Jartum (Agencia Fides) - La reciente formación de un gobierno en las regiones controladas por las Fuerzas de Apoyo Rápido (Rapid Support Forces - RSF) podría concretar una nueva partición de Sudán, un país que ya vio la secesión de sus regiones meridionales en 2011, dando origen a Sudán del Sur.
El 31 de agosto, en Nyala, capital del estado de Darfur del Sur, el líder de las RSF, Mohamed Hamdan Dagalo, juró como jefe de un gobierno paralelo. La ceremonia se produjo poco después de la primera reunión en Jartum del Consejo Soberano de Transición, el ejecutivo rival reconocido internacionalmente y presidido por al-Burhan, comandante de las Fuerzas Armadas de Sudán (SAF) rivales de las RSF (véase Fides 29/8/2025).
Junto a Dagalo, también juraron su vicepresidente, Abdelaziz Adam al-Hilu, y los 13 miembros del consejo presidencial. Las RSF firmaron una carta política en Kenia el pasado mes de febrero junto con varios grupos aliados, con el objetivo de establecer un gobierno paralelo, lo que provocó las protestas del gobierno de Jartum (véase Fides 19/2/2025).

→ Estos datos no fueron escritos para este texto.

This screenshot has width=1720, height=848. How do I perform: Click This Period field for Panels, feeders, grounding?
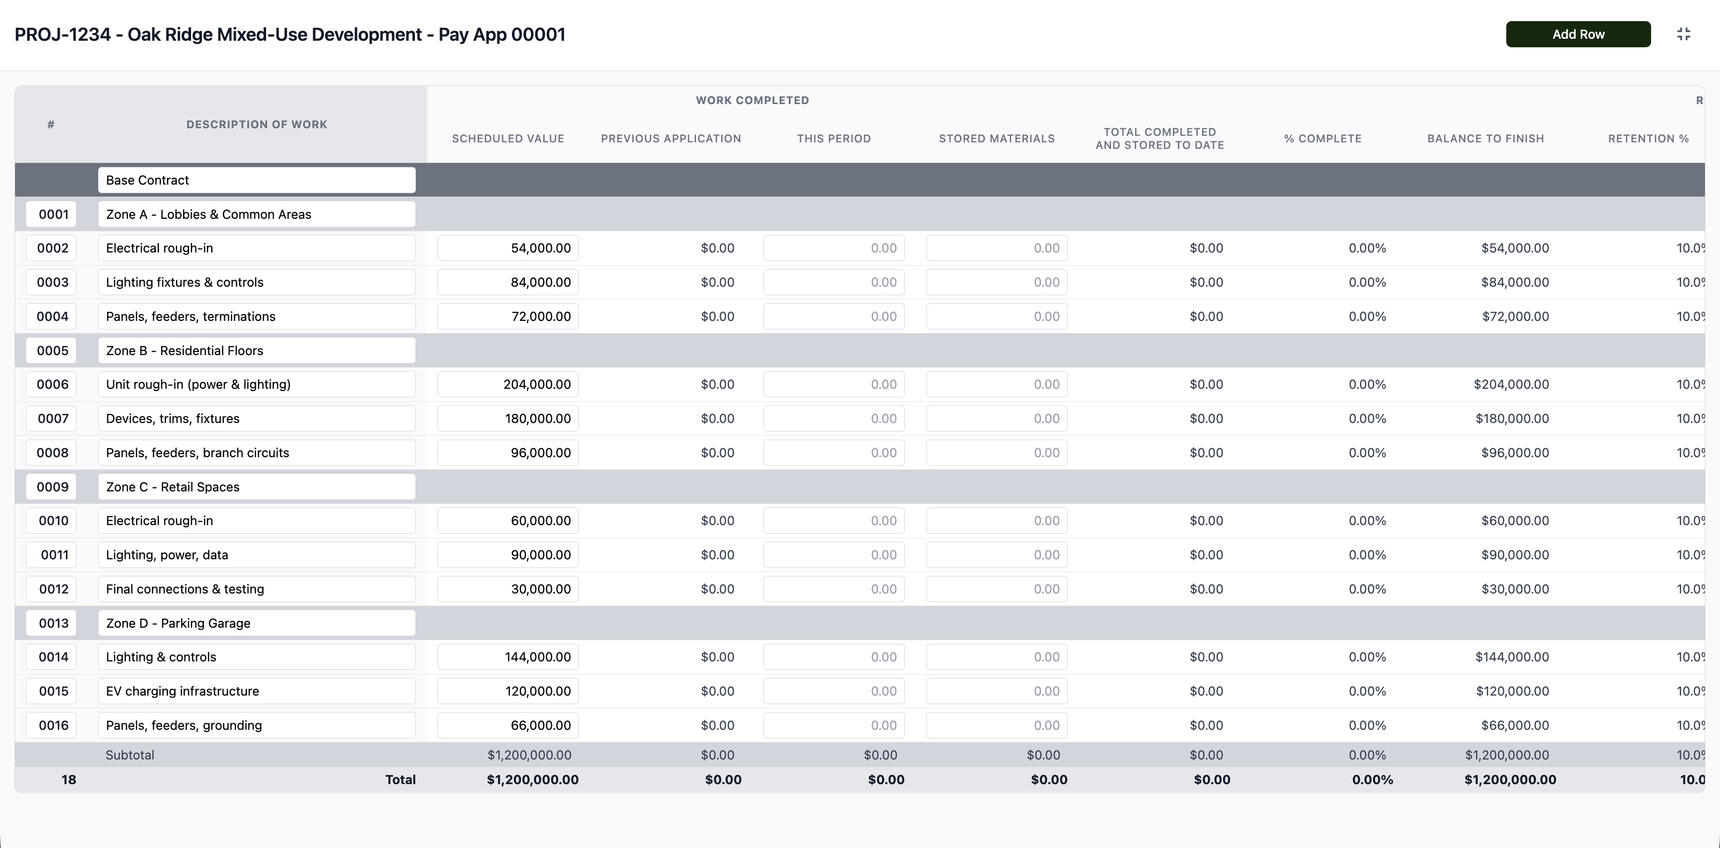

Con dos gobiernos enfrentados que reclaman su legitimidad, observadores en la región consideran que la polarización territorial de Sudán es evidente y que la división del país corre el riesgo de convertirse en un hecho legal, no solo un estado de facto. La creación de esta administración paralela, que el Consejo Soberano ha calificado de “gobierno fantasma”, también subraya el estancamiento del conflicto, en el que ninguna de las partes parece estar cerca de la victoria.
Tanto la Unión Africana como las Naciones Unidas han rechazado la autoridad del gobierno paralelo, considerándolo una amenaza para la unidad y la integridad territorial del país.
Las RSF controlan cinco de las capitales de la región de Darfur, una zona rica en reservas de oro. Además, los hombres de Dagalo controlan los puestos fronterizos con Libia, Chad y la República Centroafricana, lo que les permite acceder a los mercados internacionales para vender el oro extraído y abastecerse de armas y municiones.
En respuesta, el Gobierno de Jartum ha presentado una denuncia formal ante el Gobierno federal de Somalia para que detenga el envío aéreo de armas y mercenarios desde la región de Puntlandia a Darfur. La única capital de Darfur que no controlan las RSF es El Fasher, en Darfur del Norte, que está sitiada desde hace más de un año. La trágica situación en esta ciudad fue recordada el 3 de septiembre por el Papa León XIV durante la audiencia general del miércoles (véase Fides 3/9/2025).